I've had quite a few lumbar punctures and also had a myelogram in the 80's along with a cerebral angiogram, all of which were very unpleasant. I've given them all the benefit of the doubt before, but would not do so again. The contrast dyes they use cause considerable suffering for me and I think I suffer enough, without the quacks making me suffer more.

scott28ren

@scott28ren

I too am back on the diagnosis trail, some back story... started having symptoms around 19 years old, after a year of tests (not for MS) everything came back normal so ME was suggested and I was happy with that. Fast forward umpteen years, endless relapses and a few Neuro's later my symptoms changed (pins & needles/numbness) I was referred back to the same Neuro that suggested I should see a Psychiatrist the last time, so wasn't expecting much. She ordered MRI (without contrast), Lumbar Puncture and Evoked Potentials which came back all negative/clear (I've been told you can have negative results and yet still have MS, ie. difficult to dx).

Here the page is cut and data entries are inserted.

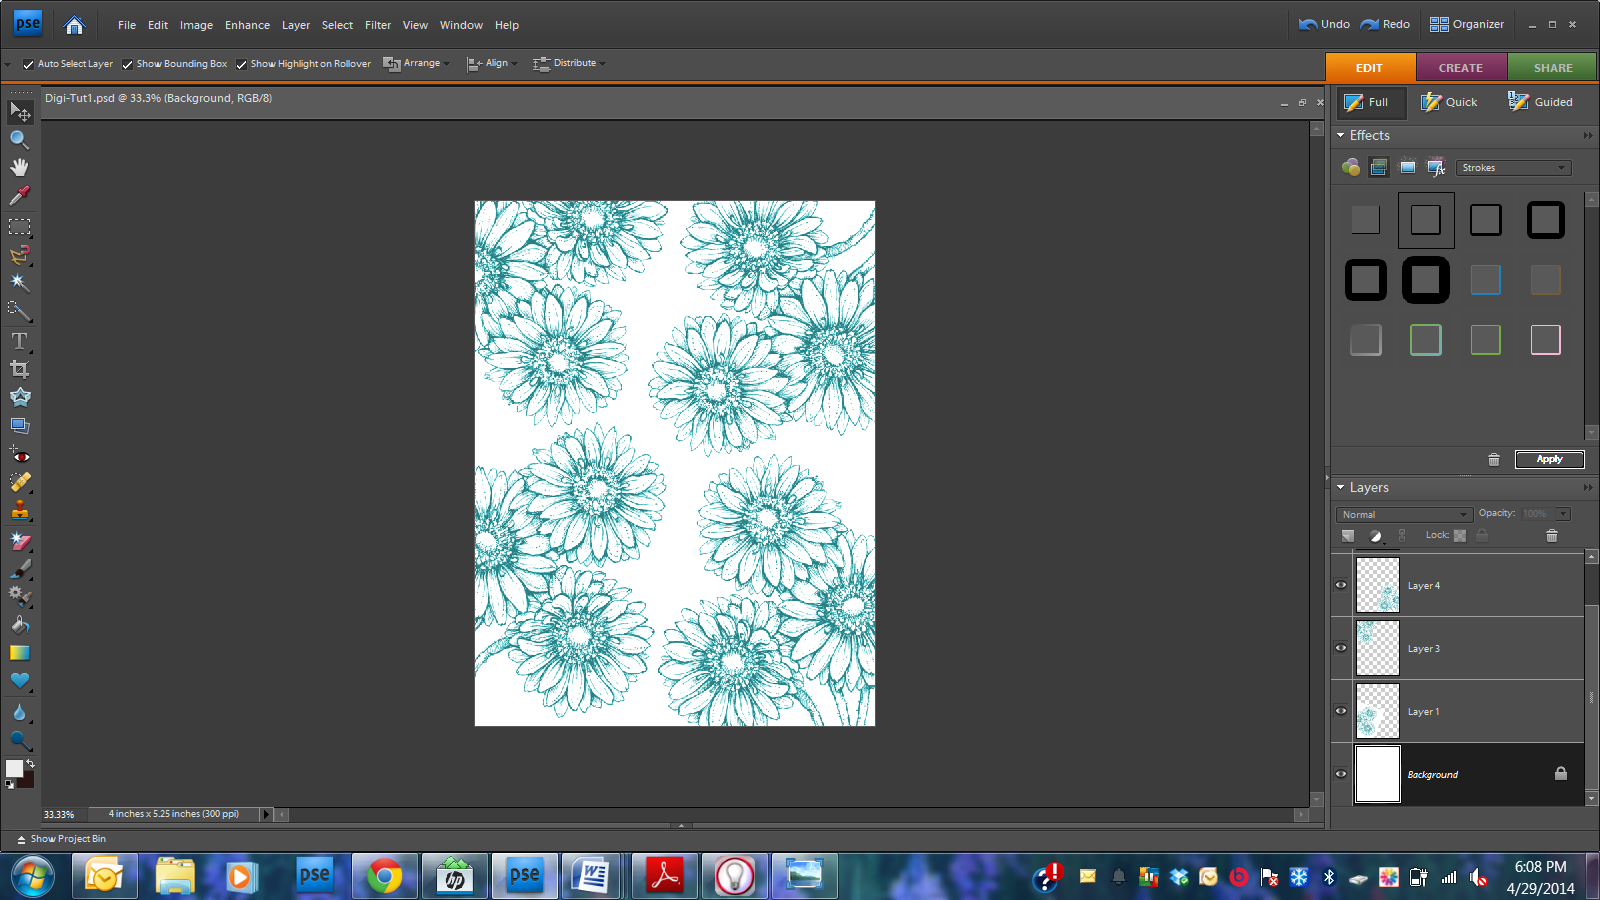This screenshot has height=900, width=1600.
Task: Select the Hand tool
Action: tap(19, 167)
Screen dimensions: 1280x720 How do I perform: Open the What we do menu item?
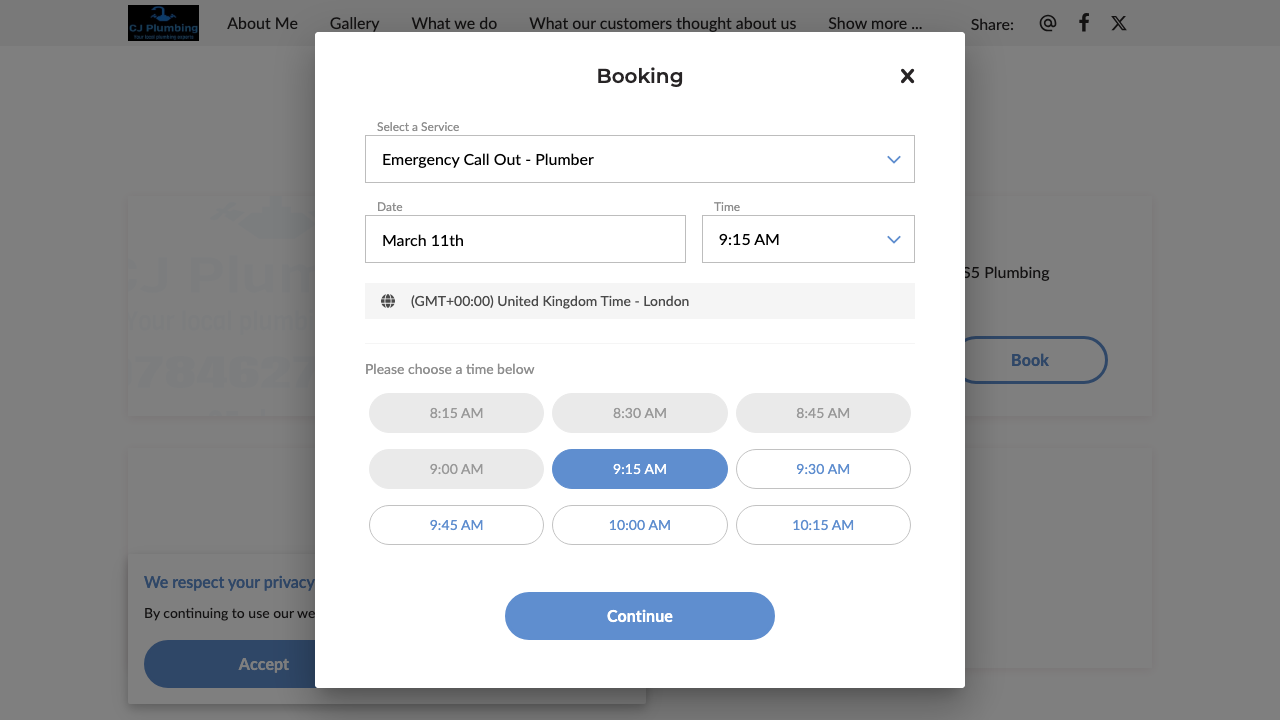coord(454,23)
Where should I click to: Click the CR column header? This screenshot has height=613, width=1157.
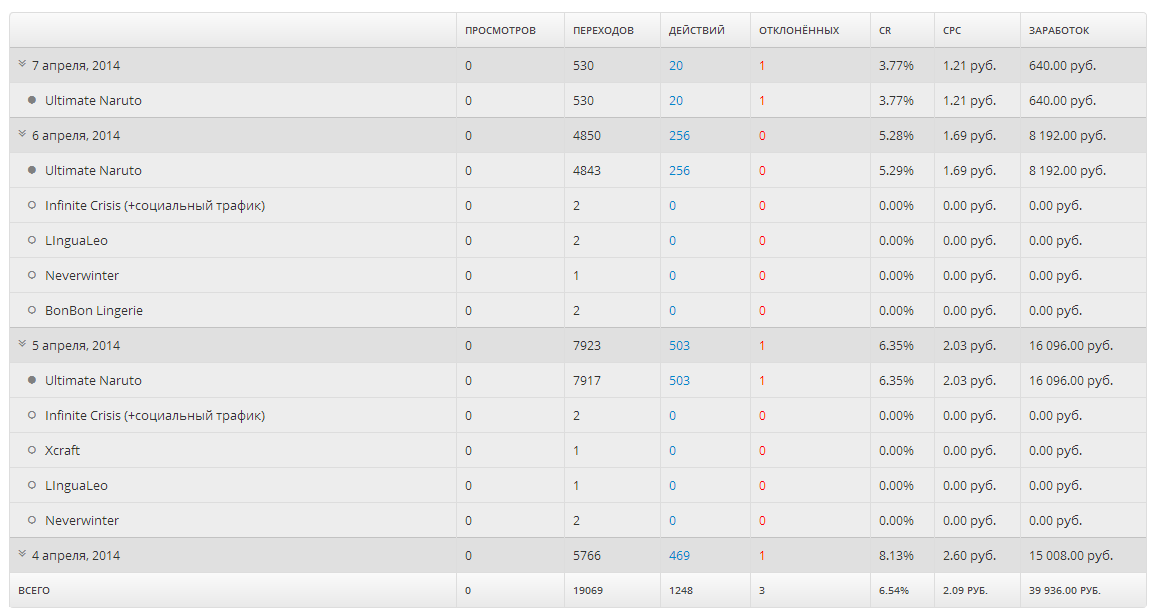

Instead of having a closing appointment with Neuro to ask questions and inquire about repeat tests I was bumped back to my GP short swift and told to just get on with it. #confused One year later still suffering on/off symptoms and a relapse I had Paraesthesia (tingling/numbness spreading across my upper body - fingers, arms, neck, face and tongue) 3 times, last 2 lasted around 45 minutes so I kind ignored it and was told if it happened again go straight to A&E. This time it lasted more than 3 hours and I'm still having symptoms days later. A&E admitted me , ruled out heart problems (MS Hug) and Stroke, but again mentioned possible MS - so having an MRI in a few weeks and referral to a Neuro again... here we go again!?! I'm not sure if it is MS, but I do know it can take a long time to dx and like you I wish the lesions would just show up!!

pierogiprincess

@pierogiprincess

It refreshing to hear that there is great support on here. I had my first relapse back in April last year (optic neuritis) and now the second one of my right side giving up by not being able to write sometimes, type and also walk if I've had a few vodkas. as well as tons of other things I wont bore you with.Got my third mri next week and had two lumbar punctures (first one was a fail as I have a boney back!!). The fatigue is a shit but the main thing is the getting you down stuff and this web site helps. The neurologist told me a couple of weeks ago although I haven't got diagnosis I need to accept I most likely have MS. I am at the age when I really should get cracking on having a baby and the last 18 months have been a blur. I don't want to admit this is happening (hence silly name, no pic yet!) but I was given some advice by stumbler a few months ago and that was to take care of yourself and I am trying hard to do that. Don't give up. When the brown stuff hits the fan, remember you are not alone. Hope it gets a little easier.